• _SHORT PROBLEM_
Copy out word for word every line of the records from the one containing "This screenshot has" through the last line, and leave the pictures out.

• _DATASET EXCERPTS_

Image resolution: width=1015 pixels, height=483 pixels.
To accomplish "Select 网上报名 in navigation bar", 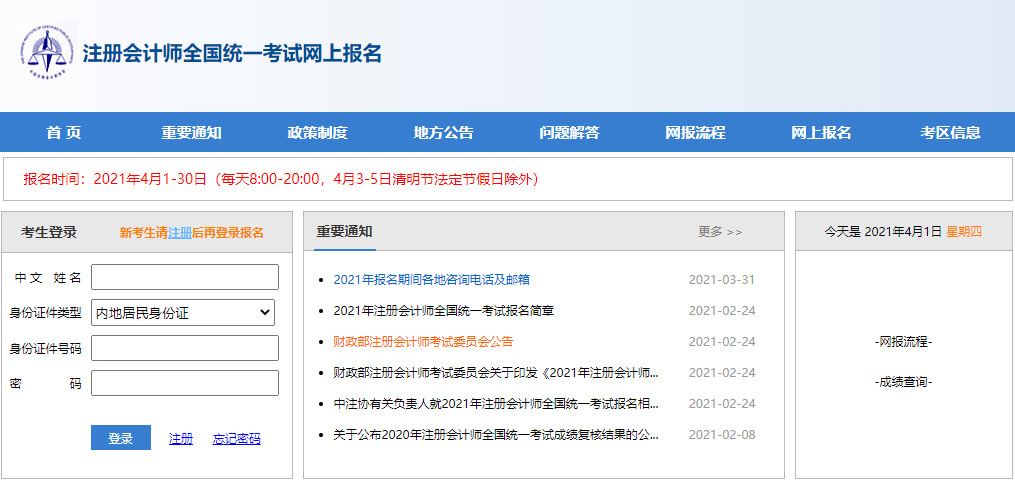I will [x=821, y=133].

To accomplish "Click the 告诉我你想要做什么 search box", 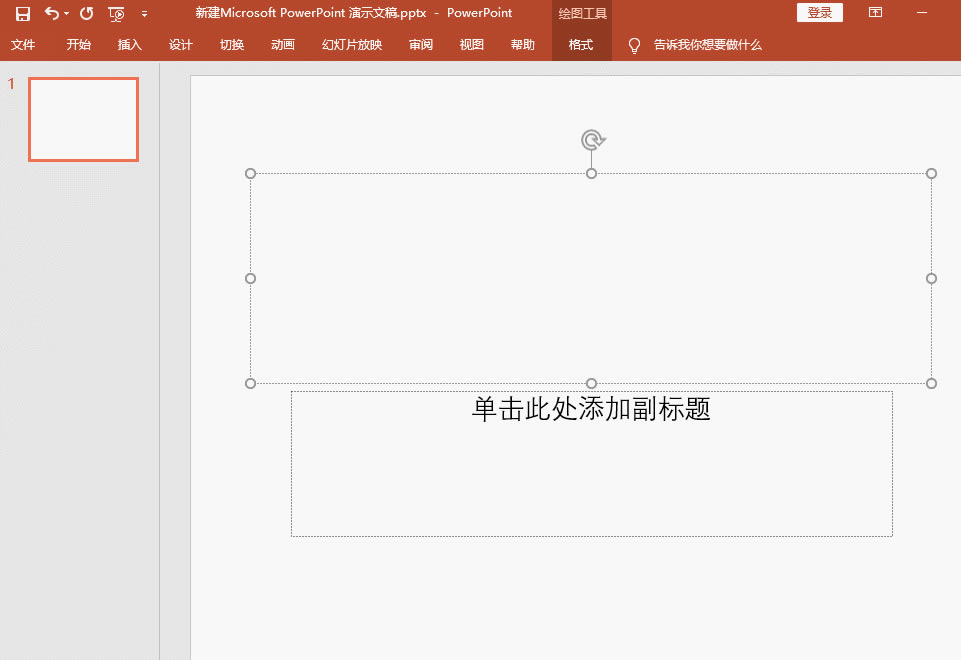I will click(708, 45).
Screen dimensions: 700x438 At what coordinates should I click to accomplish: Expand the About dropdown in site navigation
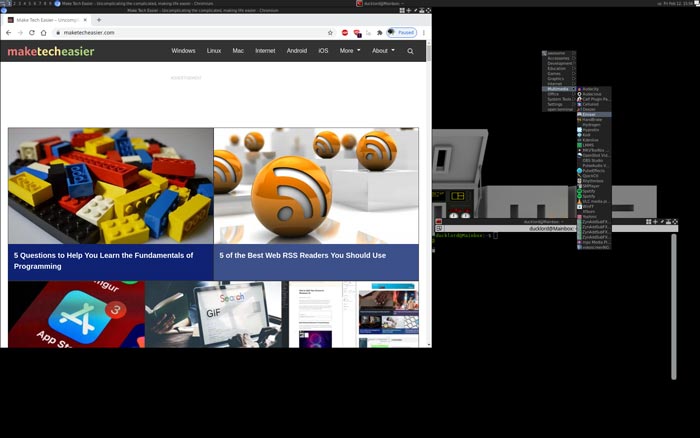tap(383, 51)
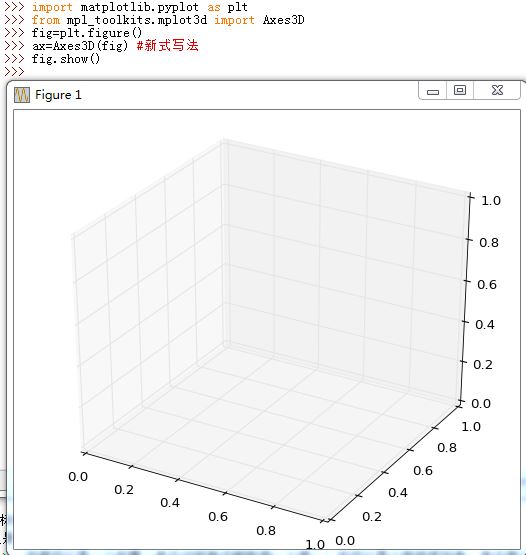Click the 0.6 tick label on the bottom-left x-axis
Image resolution: width=526 pixels, height=555 pixels.
click(218, 517)
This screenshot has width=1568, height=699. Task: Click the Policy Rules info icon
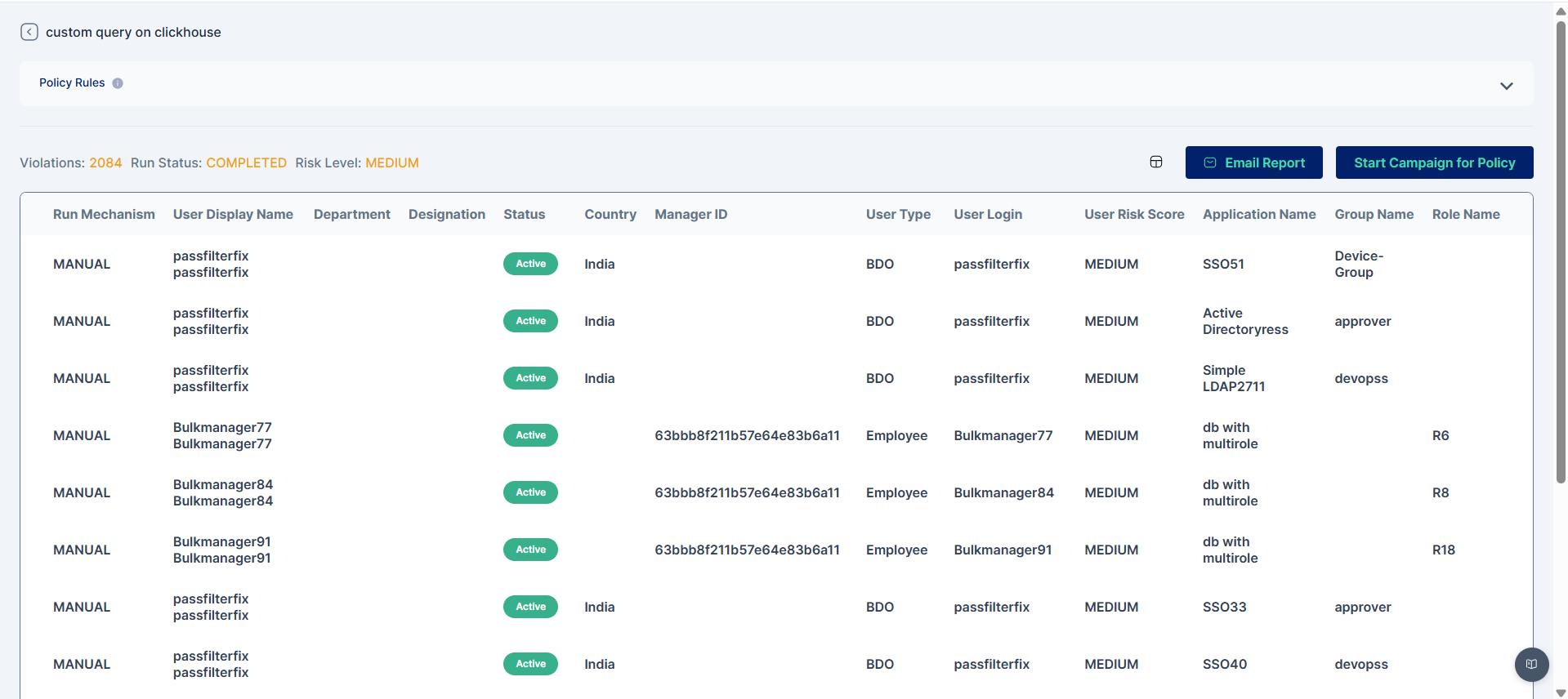point(118,83)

• _ANSWER TO THE TASK_
This screenshot has width=1568, height=699. Task: Click the Policy Rules info icon
point(118,83)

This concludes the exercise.